This invention is related to the field of biochemical sensors using integrated circuits. The sensors are specifically designed to be biocompatible for implantation in the human or an animal body, but may also be used in laboratory or industrial settings. The sensor communicates to either or both of a pump actuator, and to an externally located RF transmitter/receiver.
Diabetes mellitus is a disease in which glucose levels in the patient""s blood become out of balance and largely unregulated and is the leading cause of morbidity in the United States. Studies have shown that when glucose levels are tightly maintained, induced secondary pathological states such as peripheral vasculopathy, which leads to such conditions as diabetic retinopathy, neuropathy, nephropathy and amputation of extremities, are largely avoided. The level of glucose control required to inhibit these associated pathological states is typically beyond the ability of diabetic patients to regulate in their own homes. Diabetic patients are required to prick a finger multiple times a day, draw a small sample of blood, place it in a glucose sensor, and then administer themselves an appropriate injection of insulin. Patient compliance is clearly an issue. If a patient does not accurately dose their insulin levels to correspond with glucose levels, then this level of insulin therapy is insufficient to stop the progress of the above mentioned pathological conditions.
A major step forward in the fight against diabetes would be the ability to automatically monitor blood glucose levels using one or more embedded sensors which eliminate the need for frequent finger pricks. After the glucose levels were automatically sensed, the sensor should be smart enough to determine if the levels were outside a preset range. The sensor would then either send a message to the patient that their glucose levels were out of range, or in the preferred case, activate an implanted insulin pump to automatically maintain glucose levels within physiological levels.
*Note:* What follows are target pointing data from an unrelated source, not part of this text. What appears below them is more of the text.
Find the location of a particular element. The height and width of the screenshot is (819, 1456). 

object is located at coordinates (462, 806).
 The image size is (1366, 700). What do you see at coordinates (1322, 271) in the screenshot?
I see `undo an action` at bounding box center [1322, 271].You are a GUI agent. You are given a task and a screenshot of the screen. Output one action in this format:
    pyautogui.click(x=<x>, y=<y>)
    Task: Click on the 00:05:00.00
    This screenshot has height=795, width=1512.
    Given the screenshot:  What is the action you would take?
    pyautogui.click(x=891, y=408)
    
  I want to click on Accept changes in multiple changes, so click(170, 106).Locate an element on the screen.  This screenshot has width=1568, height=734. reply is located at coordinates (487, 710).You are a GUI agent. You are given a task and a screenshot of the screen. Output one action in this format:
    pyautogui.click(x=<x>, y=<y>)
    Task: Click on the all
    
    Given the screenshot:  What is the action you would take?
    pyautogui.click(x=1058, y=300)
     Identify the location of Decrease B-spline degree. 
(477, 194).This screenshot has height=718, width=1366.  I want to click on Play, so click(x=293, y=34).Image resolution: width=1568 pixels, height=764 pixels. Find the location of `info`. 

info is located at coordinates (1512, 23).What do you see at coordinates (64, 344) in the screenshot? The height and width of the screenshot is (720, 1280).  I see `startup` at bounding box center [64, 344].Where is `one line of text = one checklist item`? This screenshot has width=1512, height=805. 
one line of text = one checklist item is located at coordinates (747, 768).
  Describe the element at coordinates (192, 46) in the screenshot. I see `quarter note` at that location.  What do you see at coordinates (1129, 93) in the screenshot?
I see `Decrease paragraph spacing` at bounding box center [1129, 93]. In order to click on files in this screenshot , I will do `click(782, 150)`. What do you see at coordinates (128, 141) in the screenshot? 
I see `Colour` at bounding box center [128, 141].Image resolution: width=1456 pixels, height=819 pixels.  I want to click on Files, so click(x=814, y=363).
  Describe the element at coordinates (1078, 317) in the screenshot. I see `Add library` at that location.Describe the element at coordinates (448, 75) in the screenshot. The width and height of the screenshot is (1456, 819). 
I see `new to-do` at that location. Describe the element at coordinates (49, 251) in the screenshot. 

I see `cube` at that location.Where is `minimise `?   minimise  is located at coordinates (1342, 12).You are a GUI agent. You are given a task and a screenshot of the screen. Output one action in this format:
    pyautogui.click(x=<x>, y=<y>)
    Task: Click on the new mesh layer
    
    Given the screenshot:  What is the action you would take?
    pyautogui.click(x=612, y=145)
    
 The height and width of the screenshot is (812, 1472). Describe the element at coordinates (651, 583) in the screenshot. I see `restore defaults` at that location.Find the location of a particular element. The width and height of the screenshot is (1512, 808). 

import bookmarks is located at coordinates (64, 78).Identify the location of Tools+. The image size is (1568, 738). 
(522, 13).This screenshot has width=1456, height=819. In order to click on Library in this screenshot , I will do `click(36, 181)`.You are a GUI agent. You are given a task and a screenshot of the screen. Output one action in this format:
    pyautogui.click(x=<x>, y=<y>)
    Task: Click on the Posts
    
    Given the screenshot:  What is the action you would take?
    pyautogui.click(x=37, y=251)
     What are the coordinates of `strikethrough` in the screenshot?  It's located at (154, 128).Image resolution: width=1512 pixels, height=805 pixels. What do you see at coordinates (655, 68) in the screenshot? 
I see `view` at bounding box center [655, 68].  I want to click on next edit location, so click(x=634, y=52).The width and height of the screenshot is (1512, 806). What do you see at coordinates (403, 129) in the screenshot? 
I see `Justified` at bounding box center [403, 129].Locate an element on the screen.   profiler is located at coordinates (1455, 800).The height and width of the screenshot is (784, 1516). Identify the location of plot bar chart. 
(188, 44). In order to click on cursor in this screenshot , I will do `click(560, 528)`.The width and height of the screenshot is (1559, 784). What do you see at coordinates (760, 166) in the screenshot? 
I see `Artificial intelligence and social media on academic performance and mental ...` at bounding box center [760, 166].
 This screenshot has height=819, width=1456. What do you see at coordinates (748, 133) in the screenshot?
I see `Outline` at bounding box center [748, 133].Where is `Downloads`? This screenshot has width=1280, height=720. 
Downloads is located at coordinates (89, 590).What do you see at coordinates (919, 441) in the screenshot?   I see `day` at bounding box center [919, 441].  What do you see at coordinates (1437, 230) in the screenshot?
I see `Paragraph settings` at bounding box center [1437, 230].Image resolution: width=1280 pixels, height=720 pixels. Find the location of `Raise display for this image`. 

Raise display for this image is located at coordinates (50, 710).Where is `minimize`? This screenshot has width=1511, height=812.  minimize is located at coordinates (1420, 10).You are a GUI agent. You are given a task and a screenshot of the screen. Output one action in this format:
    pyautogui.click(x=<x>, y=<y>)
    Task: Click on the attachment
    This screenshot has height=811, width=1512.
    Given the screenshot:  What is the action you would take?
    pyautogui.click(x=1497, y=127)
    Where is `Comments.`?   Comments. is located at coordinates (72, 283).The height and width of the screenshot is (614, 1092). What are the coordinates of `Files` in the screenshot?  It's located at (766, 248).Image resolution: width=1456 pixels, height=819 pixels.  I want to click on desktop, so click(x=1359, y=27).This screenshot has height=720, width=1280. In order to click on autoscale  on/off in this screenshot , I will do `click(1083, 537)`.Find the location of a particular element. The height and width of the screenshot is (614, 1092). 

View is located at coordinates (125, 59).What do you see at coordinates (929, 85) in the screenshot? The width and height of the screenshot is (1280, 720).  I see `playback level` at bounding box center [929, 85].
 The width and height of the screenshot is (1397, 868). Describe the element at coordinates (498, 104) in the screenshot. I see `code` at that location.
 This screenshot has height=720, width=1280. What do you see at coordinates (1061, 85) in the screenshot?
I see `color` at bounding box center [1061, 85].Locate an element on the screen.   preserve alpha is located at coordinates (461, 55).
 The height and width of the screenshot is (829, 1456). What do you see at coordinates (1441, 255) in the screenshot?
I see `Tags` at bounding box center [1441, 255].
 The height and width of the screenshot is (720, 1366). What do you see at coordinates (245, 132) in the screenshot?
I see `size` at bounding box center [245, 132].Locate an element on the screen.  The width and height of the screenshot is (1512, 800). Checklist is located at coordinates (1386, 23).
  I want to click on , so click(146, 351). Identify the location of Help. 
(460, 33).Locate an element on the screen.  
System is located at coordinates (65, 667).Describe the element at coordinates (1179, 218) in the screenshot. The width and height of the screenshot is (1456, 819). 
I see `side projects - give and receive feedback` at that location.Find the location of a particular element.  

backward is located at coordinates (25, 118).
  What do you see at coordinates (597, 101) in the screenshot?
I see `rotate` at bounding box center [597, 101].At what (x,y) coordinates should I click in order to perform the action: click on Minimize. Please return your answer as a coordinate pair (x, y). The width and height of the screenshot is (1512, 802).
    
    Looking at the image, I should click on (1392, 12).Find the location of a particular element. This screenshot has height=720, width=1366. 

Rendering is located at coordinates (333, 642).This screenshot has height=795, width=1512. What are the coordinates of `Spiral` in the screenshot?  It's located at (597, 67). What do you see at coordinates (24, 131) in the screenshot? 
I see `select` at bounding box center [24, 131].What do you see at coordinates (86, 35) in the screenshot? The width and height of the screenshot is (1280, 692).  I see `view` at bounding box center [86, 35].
The disclosed sensing architecture describes a device, and outlines the fabrication process of the device to make a wireless glucose sensor. Such a sensor is ideal for implantation within the human body for the control of diabetes mellitus. However, it could also be used in biotech processing plants where glucose levels are required to be maintained within a certain range, or in the veterinary market for the treatment of animals that have diabetes. Because this sensor is based on semiconductor technology, the preferred embodiment is to automatically actuate a pump to meter an appropriate dosage of insulin or to add additional glucose if levels rose above or fell below a programmable range. The disclosed sensor architecture specifically deals only with the sensor. The connection of how this sensor may interact with a pump is described in a previously submitted U.S. patent application Ser. No. 09/521,922 by Ishikawa et al., entitled xe2x80x9cImplantable Drug Delivery Systems,xe2x80x9d filed Mar. 9, 2000, and which is hereby incorporated by reference. The sampling frequency of the glucose sensor is programmable, and is determined by the radio frequency (RF) transmitter/receiver, which is external to the sensor. In the case of implantation in the human body, the external transmitter/receiver is worn by the patient, and is ideally similar in size and appearance to a beeper or other socially acceptable device. In the case that there is no pump available, or if the pump requires maintenance, this external transmitter/receiver can be programmed to sound an audible alarm or series of various alarms. The patient would then be able to manually administer an appropriate dosage. This constant feedback to the patient would allow a much tighter control of blood glucose levels, and could potentially result in a substantial decrease in mortality and morbidity currently associated with diabetes.
The disclosed sensor system is valid for a variety of biological molecules. In particular, any biological molecule that undergoes enzymatic oxidation with the concomitant production of an acid and/or hydrogen peroxide can be detected by one or more of the disclosed embodiments as described herein. Detailed discussion focuses on glucose, for example, but it should be kept in mind that glucose is only one specific example of the multitude of applications.
The present invention disclosed and claimed herein, in one aspect thereof, comprises a biochemical sensor fabricated on a ball integrated circuit. A sensor media is mounted to the ball integrated circuit, the sensor media operable for sensing biochemical molecules. An onboard communication link transmits data sensed by the sensor media from the ball integrated circuit.